“Shallow and overrated,” Manny sniffed. “Figures.” He jumped into an idling Lamborghini and raced it up the ramp.
Vegas supernaturals can get edgy with each other. Being in an entertainment venue usually keeps that under control. I could charm or bribe the lower-order supers to my investigative causes. Manny, formally known as Manniphilpestiles, was a demon who’d made it all the way to “pal,” like the Invisible Man CinSim, who’d also saved my skin. I wouldn’t trust Manny with my soul, though, a recognizable commodity in Vegas long before the Millennium Revelation had brought the supers out of the closet.
“Minor-order demon punk,” Sansouci muttered.
“A poor thing, but mine own,” I agreed. “Your red-orange car interior color screams über-carnivore. Manny will certainly know whose name to shout around if I turn up missing.”

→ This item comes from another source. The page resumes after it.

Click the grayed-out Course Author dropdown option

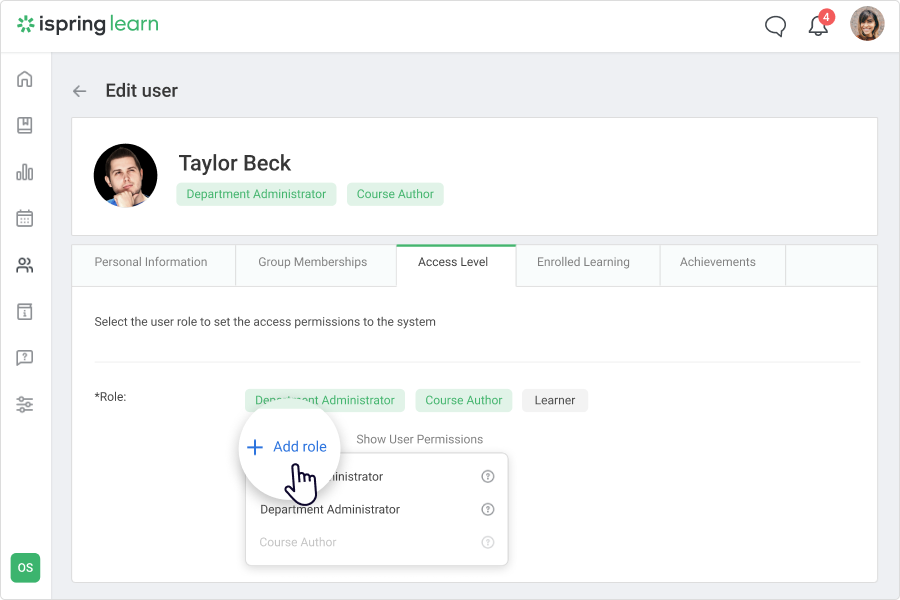(x=297, y=542)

Sansouci shook his head. “I’ll get you back here in one untoothed piece, if Cicereau’s newest problem children don’t do you in.”
*
The Gehenna was a sprawling hotel-casino that rose from the flat landscape, a dark, glassy tidal wave frozen in midcrash. It seemed poised to devour, like huge wolfish jaws.
Inside, an elegantly dark and menacing forest theme prevailed, interpreted in green marble, wood tones from black to gilt, and lurid lighting glittering like migratory flights of fireflies in the casino areas. There was where Theme Décor met Taking Care of Business.
Even in 2013 you can’t enter a Vegas hotel without the raw sights, sounds, and smells of a casino assaulting your senses from the common business areas of the registration desk to the theater and restaurants.
More than drink glasses sweat in these dark, icy mazes of flashing lights and chiming slot machines spread across acres of puke-patterned carpeting. Greed is the color of money in Las Vegas. The overpowering smell is well-salted deodorant.
Over the clanging, chiming, whooping, coins-colliding noises programmed into the slot machines came a faint, high, sweet trilling that made me look up to find the source.
I backed out of the casino’s clang into the aisle to hear it better, so mystified and eager to trace the sound that Sansouci had to jerk me out of the way of an oncoming luggage cart.
“So you’ve noticed it already,” he said.
“Noticed what?”
“That’s what you’re here to tell Cicereau.”
I also noticed that even slot machine patrons were looking up for the source of the singing after every button push, not staring at the reeling blurred icons that would tell them whether they’d won or not.
“That sound is … oddly angelic,” I said, “for an enterprise sporting the hellish name of Gehenna.”
Sansouci shrugged. “That sugary-sweet high pitch drives the werewolves crazy. Their hearing is acute and this stuff never stops.”
“And you? You don’t find it … mesmerizing?”
“ I do the mesmerizing,” he said with a modest smirk. “Besides, I dig smoky altos. Coo ‘I’ve Got You Under My Skin’ at me and I’ll listen. Otherwise, it’s all noise.”
“I can’t even pick up a tune as a hitchhiker,” I said. “My tin ear tells me we’re hearing a heavenly … soprano.”
“Thin soup. Sopranos always sound to me like they’re being throttled,” he added.
“That’s because most guys don’t like opera.”
“Do you?”
“Uh, no,” I admitted. “But I have to admit I find this endless … aria-like perfume in the air addictive.”
“Good,” Sansouci said. “Find out where the sonic Chanel No. 5 is coming from and end it. You’ll get Cicereau’s eternal thanks—for about five minutes and a few thou—and I’ll be glad to have him off my back, totally nonhairy, despite the demon parking punk’s jibe.”
“As if I’d care to know. This … sound isn’t coming over the hotel sound system?”